Nos ponemos en presencia del Señor para la oración más acompañados que
nunca. Todos los santos que se encuentran junto a Dios han venido a hacer esta
oración con nosotros. Porque la oración no es soledad sino familia (divina y
humana). Por eso nos encomendamos a todos los santos, a todos nuestros hermanos
de la patria celeste que hoy han querido hacerse especialmente presentes para
alabar y adorar todos juntos al Señor. “Esta es la generación que busca tu
rostro, Señor”, podemos decir con ellos.
Tú haces que nuestras manos sean inocentes porque nos unimos a las manos
del Inocente. Tú haces que nuestro corazón sea puro y solo se llene de ti
porque nos unimos al de Corazón puro. Tú apartas nuestra confianza de los
ídolos (de nuestros ídolos de hoy: dinero, seguridad humana, tribalismo entre
nosotros que crea barreras, afán posesivo del otro, la convicción de que mi
modo de ver las cosas es el correcto…) a los que adoramos buscando en ellos lo
que solo tú puedes darnos. Porque nos unimos al que sacrificó todo a la
voluntad de su Padre. Por eso nos alegramos hoy y nos acercamos a esta oración
con el deseo de alabar, dar gracias y adorar, de postrarnos ante la grandeza y
bondad de nuestro Dios. Como a los santos, es algo que no se nos da por mérito
nuestro ni por nuestros esfuerzos, sino que Dios lo da y por eso venimos a
cantarle en nuestro corazón. Solo Él basta.

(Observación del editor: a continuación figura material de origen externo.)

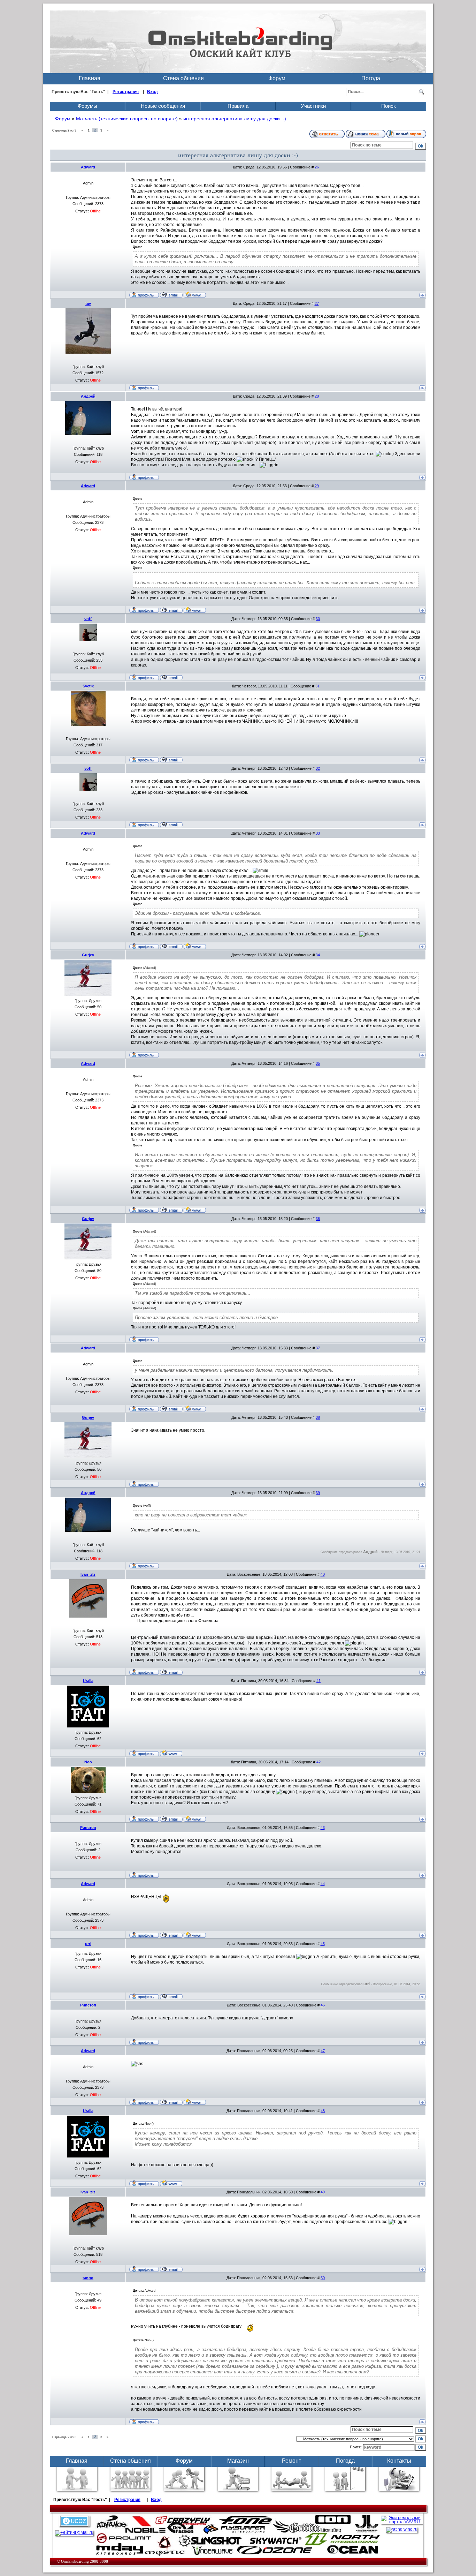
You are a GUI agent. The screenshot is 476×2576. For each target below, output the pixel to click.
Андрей (88, 396)
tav (88, 303)
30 (318, 619)
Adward (88, 167)
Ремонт (291, 2461)
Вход (152, 91)
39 (318, 1493)
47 (323, 2051)
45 (323, 1944)
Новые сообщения (163, 106)
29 (317, 486)
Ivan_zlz (87, 1574)
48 (323, 2111)
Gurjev (88, 955)
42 (318, 1762)
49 (323, 2192)
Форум (276, 78)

Por eso las bienaventuranzas no son reglas para el camino, ni tareas que nos encomienda. Si no que es Jesús diciéndonos cómo vamos a ser por su gracia. La gracia del bautismo (hemos sido sellados) que es la que nos otorga la vocación a la santidad. Él ha derramado su gracia sobre nosotros y va a seguir haciéndolo, por eso solo queda dejar de mirarnos a nosotros mismos y mirarle solo a Él para reconocer al Padre bueno y a su Cordero. El victorioso, al que corresponden “la alabanza y la gloria y la sabiduría y la acción de gracias y el honor y el poder y la fuerza”. Que estas palabras sean nuestra oración hoy para quedar todo embebidos en Él.